Se hoje Assassin’s Creed é um dos carros chefes da Ubisoft, isso se deve à série Prince of Persia. A série começou em 1989, criada por Jordan Mechner.

O primeiro jogo, Prince of Persia, foi revolucionário para a época, principalmente por sua animação realista, baseada em rotoscopia (captura de movimentos reais), mas foi com a trilogia Sands of Time que a série ganhou o coração de muitos fãs. Depois disso, tivemos mais dois novos jogos e um terceiro que inicialmente foi pensando como Prince of Persia, mas virou o primeiro Assassin’s Creed. Foi somente depois de um hiato de mais de uma década que tivemos o retorno da série.

Prince of Persia: The Lost Crown, lançado em 2024, marcou o retorno da querida franquia com uma abordagem renovada, tanto em jogabilidade quanto em estilo visual, além de ser um metroidvania agora.
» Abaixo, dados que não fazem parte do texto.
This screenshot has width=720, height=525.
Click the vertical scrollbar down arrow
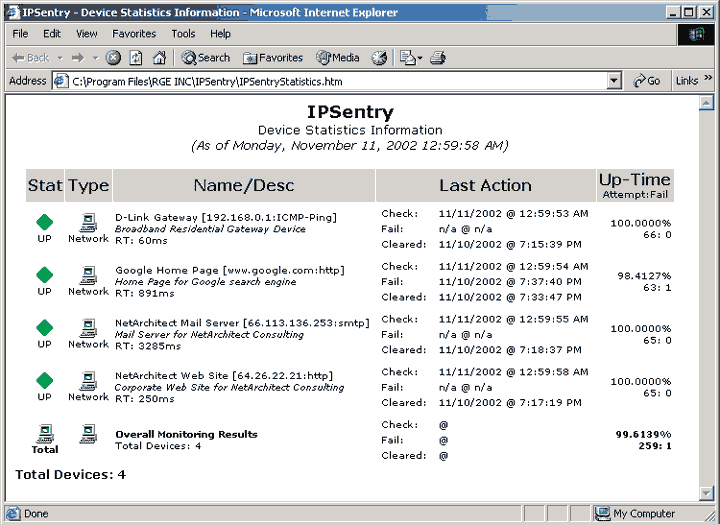[x=706, y=493]
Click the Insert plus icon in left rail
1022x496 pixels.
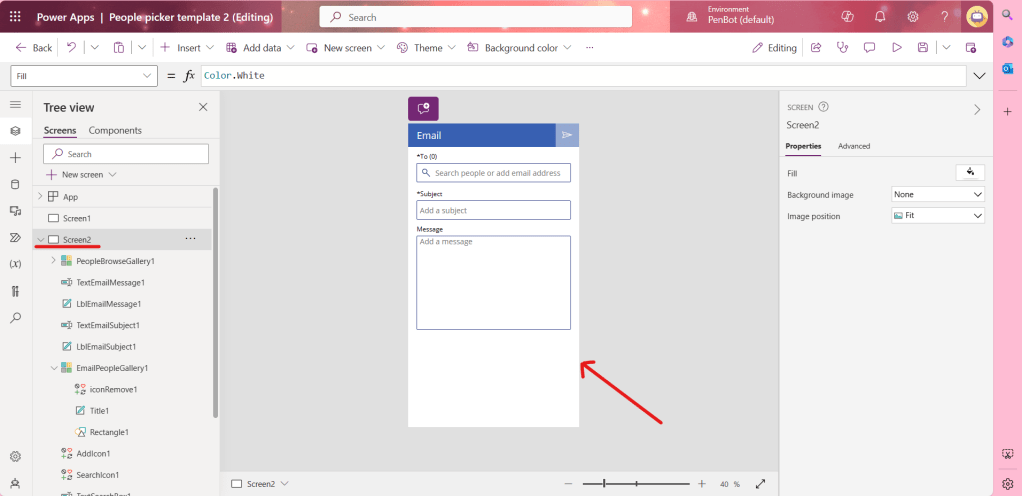[15, 158]
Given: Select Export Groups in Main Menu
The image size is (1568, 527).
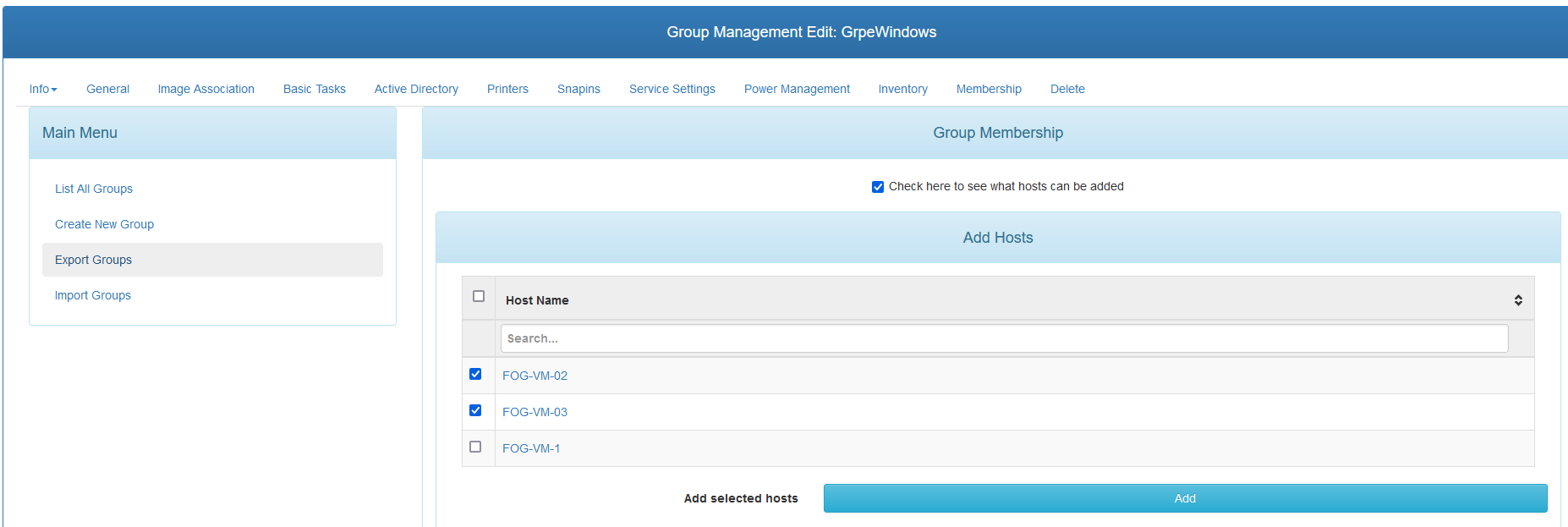Looking at the screenshot, I should coord(93,260).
Diferente dos títulos anteriores, The Lost Crown não segue o Príncipe clássico, mas apresenta um novo protagonista: Sargon, um jovem guerreiro integrante dos “Imortais”, um grupo de elite encarregado de proteger o Império Persa. O jogo também se destacou por se basear na história e mitologia persa, diferente dos anteriores que tinham uma pegada árabe (vale lembrar que árabe e persa não são a mesma coisa). Então peça sua benção a Ahura Mazda e vamos juntos conhecer mais sobre a história da Pérsia e como ela se transformou no que hoje é o Irã.

Na trama de The Lost Crown, após mais de 30 anos assolado por secas severas, fome e sucessivas ameaças externas, o Império Persa encontra-se à beira do colapso. A mais recente invasão do Império Kushan é contida graças à intervenção dos Imortais, com destaque para Sargon, que derrota e mata pessoalmente o general inimigo Uvishka.

Como reconhecimento por sua bravura, Sargon e seus companheiros são homenageados pela Rainha Thomyris e pelo Príncipe Ghassan durante as celebrações da vitória. No entanto, o clima de comemoração é abruptamente interrompido quando o príncipe é sequestrado — um ato inesperado cometido por Anahita, mentora de Sargon e respeitada general persa, é aí que aventura começa mesmo e devemos ir até o Monte Qaf, um local sagrado e lendário, para resgatar o príncipe e desvendar toda a trama.

Mas vamos com calma, porque já temos muita informação aqui e o jogo mistura diversos momentos da história persa para criar sua trama. Primeiro, o que foi o Império Persa?

O Império Persa teve origem na região onde hoje fica o Irã e foi um dos maiores e mais influentes impérios da Antiguidade. Seu primeiro e mais famoso período foi o Império Aquemênida, fundado por Ciro, o Grande, por volta de 550 a.C.. Ele unificou os povos persas e medos e iniciou uma grande expansão territorial, conquistando a Mesopotâmia, a Lídia, o Egito e parte da Ásia Central, sendo seu principal centro a cidade de Persépolis.

Sob o reinado de Dario I (522–486 a.C.), o império atingiu seu auge, com uma administração organizada em províncias chamadas satrapias e uma política de tolerância religiosa e cultural. Dario também mandou construir a Estrada Real e fortaleceu a economia com um sistema tributário eficiente.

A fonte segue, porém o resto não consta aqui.